DIRECTIONS
Copy the data below exactly.

DATASET EXCERPTS
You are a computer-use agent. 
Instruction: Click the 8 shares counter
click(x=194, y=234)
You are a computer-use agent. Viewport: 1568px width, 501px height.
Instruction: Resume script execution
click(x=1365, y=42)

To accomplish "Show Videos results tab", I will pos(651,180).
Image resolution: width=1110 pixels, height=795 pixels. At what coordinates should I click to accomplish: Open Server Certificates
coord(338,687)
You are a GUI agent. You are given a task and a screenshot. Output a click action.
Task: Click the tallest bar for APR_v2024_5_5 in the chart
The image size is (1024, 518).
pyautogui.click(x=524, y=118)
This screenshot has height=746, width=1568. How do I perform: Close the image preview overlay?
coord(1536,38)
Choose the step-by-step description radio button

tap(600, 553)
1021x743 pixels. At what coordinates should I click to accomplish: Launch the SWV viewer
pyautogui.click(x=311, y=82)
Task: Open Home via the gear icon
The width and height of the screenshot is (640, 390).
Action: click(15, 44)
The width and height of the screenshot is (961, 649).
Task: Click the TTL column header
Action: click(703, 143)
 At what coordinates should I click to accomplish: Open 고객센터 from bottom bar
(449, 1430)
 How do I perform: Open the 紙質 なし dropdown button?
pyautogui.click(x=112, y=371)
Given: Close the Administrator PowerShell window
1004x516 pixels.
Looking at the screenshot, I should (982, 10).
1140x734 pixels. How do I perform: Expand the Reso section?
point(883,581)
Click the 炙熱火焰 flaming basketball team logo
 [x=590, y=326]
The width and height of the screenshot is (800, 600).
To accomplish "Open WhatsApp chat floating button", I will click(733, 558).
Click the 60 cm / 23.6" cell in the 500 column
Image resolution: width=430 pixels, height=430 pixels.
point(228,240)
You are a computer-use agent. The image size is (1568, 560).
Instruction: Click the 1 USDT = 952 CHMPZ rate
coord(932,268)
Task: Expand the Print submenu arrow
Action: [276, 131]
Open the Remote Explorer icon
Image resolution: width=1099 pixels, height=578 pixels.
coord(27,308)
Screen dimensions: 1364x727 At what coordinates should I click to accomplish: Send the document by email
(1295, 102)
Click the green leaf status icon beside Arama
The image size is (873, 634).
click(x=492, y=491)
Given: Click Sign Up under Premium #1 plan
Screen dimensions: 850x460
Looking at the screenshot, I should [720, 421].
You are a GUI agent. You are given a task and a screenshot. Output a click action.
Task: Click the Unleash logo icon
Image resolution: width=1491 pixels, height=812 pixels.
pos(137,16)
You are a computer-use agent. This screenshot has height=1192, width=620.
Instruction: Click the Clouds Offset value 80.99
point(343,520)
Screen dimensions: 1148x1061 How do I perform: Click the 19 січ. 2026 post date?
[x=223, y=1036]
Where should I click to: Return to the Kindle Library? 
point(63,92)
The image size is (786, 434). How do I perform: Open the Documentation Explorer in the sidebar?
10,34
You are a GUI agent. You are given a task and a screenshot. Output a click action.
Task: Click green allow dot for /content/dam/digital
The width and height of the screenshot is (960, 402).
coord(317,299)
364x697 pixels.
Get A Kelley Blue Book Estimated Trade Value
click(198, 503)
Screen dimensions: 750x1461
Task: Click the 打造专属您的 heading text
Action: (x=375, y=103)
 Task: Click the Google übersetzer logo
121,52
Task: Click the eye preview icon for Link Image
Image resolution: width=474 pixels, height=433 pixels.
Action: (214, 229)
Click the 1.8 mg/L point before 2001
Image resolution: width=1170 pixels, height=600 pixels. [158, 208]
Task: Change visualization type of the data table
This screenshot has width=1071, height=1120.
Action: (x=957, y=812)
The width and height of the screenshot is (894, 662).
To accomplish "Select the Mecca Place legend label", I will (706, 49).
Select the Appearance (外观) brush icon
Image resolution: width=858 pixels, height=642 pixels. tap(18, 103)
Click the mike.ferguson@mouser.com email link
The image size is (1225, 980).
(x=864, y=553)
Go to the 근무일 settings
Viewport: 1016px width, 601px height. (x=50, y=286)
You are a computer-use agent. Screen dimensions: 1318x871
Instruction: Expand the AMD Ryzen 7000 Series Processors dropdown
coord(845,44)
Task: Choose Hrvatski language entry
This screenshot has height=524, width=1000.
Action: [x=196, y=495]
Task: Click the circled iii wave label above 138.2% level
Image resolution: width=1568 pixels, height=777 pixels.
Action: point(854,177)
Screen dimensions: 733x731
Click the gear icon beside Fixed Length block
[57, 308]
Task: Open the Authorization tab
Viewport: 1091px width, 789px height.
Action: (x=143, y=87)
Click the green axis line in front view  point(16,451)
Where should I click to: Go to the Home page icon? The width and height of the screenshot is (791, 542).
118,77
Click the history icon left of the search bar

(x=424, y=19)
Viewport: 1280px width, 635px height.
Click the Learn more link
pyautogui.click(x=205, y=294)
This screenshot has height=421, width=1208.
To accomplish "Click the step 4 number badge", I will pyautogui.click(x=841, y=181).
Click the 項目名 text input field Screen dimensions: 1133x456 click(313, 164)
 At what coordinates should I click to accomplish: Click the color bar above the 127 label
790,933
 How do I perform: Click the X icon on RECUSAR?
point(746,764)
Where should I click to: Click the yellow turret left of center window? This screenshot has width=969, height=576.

ANSWER BOX
You are a computer-use agent. 
Instruction: Click the 8 shares counter
click(x=194, y=234)
You are a computer-use agent. Viewport: 1568px width, 501px height.
Instruction: Resume script execution
click(x=1365, y=42)

To accomplish "Show Videos results tab", I will pos(651,180).
Image resolution: width=1110 pixels, height=795 pixels. At what coordinates should I click to accomplish: Open Server Certificates
coord(338,687)
You are a GUI agent. You are given a task and a screenshot. Output a click action.
Task: Click the tallest bar for APR_v2024_5_5 in the chart
The image size is (1024, 518).
pyautogui.click(x=524, y=118)
This screenshot has height=746, width=1568. How do I perform: Close the image preview overlay?
coord(1536,38)
Choose the step-by-step description radio button

tap(600, 553)
1021x743 pixels. At what coordinates should I click to accomplish: Launch the SWV viewer
pyautogui.click(x=311, y=82)
Task: Open Home via the gear icon
The width and height of the screenshot is (640, 390).
Action: click(15, 44)
The width and height of the screenshot is (961, 649).
Task: Click the TTL column header
Action: click(703, 143)
 At what coordinates should I click to accomplish: Open 고객센터 from bottom bar
(449, 1430)
 How do I perform: Open the 紙質 なし dropdown button?
pyautogui.click(x=112, y=371)
Given: Close the Administrator PowerShell window
1004x516 pixels.
Looking at the screenshot, I should (982, 10).
1140x734 pixels. How do I perform: Expand the Reso section?
point(883,581)
Click the 炙熱火焰 flaming basketball team logo
 [x=590, y=326]
The width and height of the screenshot is (800, 600).
To accomplish "Open WhatsApp chat floating button", I will click(733, 558).
Click the 60 cm / 23.6" cell in the 500 column
Image resolution: width=430 pixels, height=430 pixels.
point(228,240)
You are a computer-use agent. The image size is (1568, 560).
Instruction: Click the 1 USDT = 952 CHMPZ rate
coord(932,268)
Task: Expand the Print submenu arrow
Action: [276, 131]
Open the Remote Explorer icon
Image resolution: width=1099 pixels, height=578 pixels.
coord(27,308)
Screen dimensions: 1364x727 At what coordinates should I click to accomplish: Send the document by email
(1295, 102)
Click the green leaf status icon beside Arama
The image size is (873, 634).
click(x=492, y=491)
Given: Click Sign Up under Premium #1 plan
Screen dimensions: 850x460
Looking at the screenshot, I should [720, 421].
You are a GUI agent. You are given a task and a screenshot. Output a click action.
Task: Click the Unleash logo icon
Image resolution: width=1491 pixels, height=812 pixels.
pos(137,16)
You are a computer-use agent. This screenshot has height=1192, width=620.
Instruction: Click the Clouds Offset value 80.99
point(343,520)
Screen dimensions: 1148x1061 How do I perform: Click the 19 січ. 2026 post date?
[x=223, y=1036]
Where should I click to: Return to the Kindle Library? 
point(63,92)
The image size is (786, 434). How do I perform: Open the Documentation Explorer in the sidebar?
10,34
You are a GUI agent. You are given a task and a screenshot. Output a click action.
Task: Click green allow dot for /content/dam/digital
The width and height of the screenshot is (960, 402).
coord(317,299)
364x697 pixels.
Get A Kelley Blue Book Estimated Trade Value
click(198, 503)
Screen dimensions: 750x1461
Task: Click the 打造专属您的 heading text
Action: (x=375, y=103)
 Task: Click the Google übersetzer logo
121,52
Task: Click the eye preview icon for Link Image
Image resolution: width=474 pixels, height=433 pixels.
Action: (214, 229)
Click the 1.8 mg/L point before 2001
Image resolution: width=1170 pixels, height=600 pixels. [158, 208]
Task: Change visualization type of the data table
This screenshot has width=1071, height=1120.
Action: (x=957, y=812)
The width and height of the screenshot is (894, 662).
To accomplish "Select the Mecca Place legend label", I will (706, 49).
Select the Appearance (外观) brush icon
Image resolution: width=858 pixels, height=642 pixels. tap(18, 103)
Click the mike.ferguson@mouser.com email link
The image size is (1225, 980).
(x=864, y=553)
Go to the 근무일 settings
Viewport: 1016px width, 601px height. (x=50, y=286)
You are a computer-use agent. Screen dimensions: 1318x871
Instruction: Expand the AMD Ryzen 7000 Series Processors dropdown
coord(845,44)
Task: Choose Hrvatski language entry
This screenshot has height=524, width=1000.
Action: [x=196, y=495]
Task: Click the circled iii wave label above 138.2% level
Image resolution: width=1568 pixels, height=777 pixels.
Action: point(854,177)
Screen dimensions: 733x731
Click the gear icon beside Fixed Length block
[57, 308]
Task: Open the Authorization tab
Viewport: 1091px width, 789px height.
Action: (x=143, y=87)
Click the green axis line in front view  point(16,451)
Where should I click to: Go to the Home page icon? The width and height of the screenshot is (791, 542).
118,77
Click the history icon left of the search bar

(x=424, y=19)
Viewport: 1280px width, 635px height.
Click the Learn more link
pyautogui.click(x=205, y=294)
This screenshot has height=421, width=1208.
To accomplish "Click the step 4 number badge", I will pyautogui.click(x=841, y=181).
Click the 項目名 text input field Screen dimensions: 1133x456 click(313, 164)
 At what coordinates should I click to accomplish: Click the color bar above the 127 label
790,933
 How do I perform: Click the X icon on RECUSAR?
point(746,764)
Where should I click to: Click the yellow turret left of center window? This screenshot has width=969, height=576.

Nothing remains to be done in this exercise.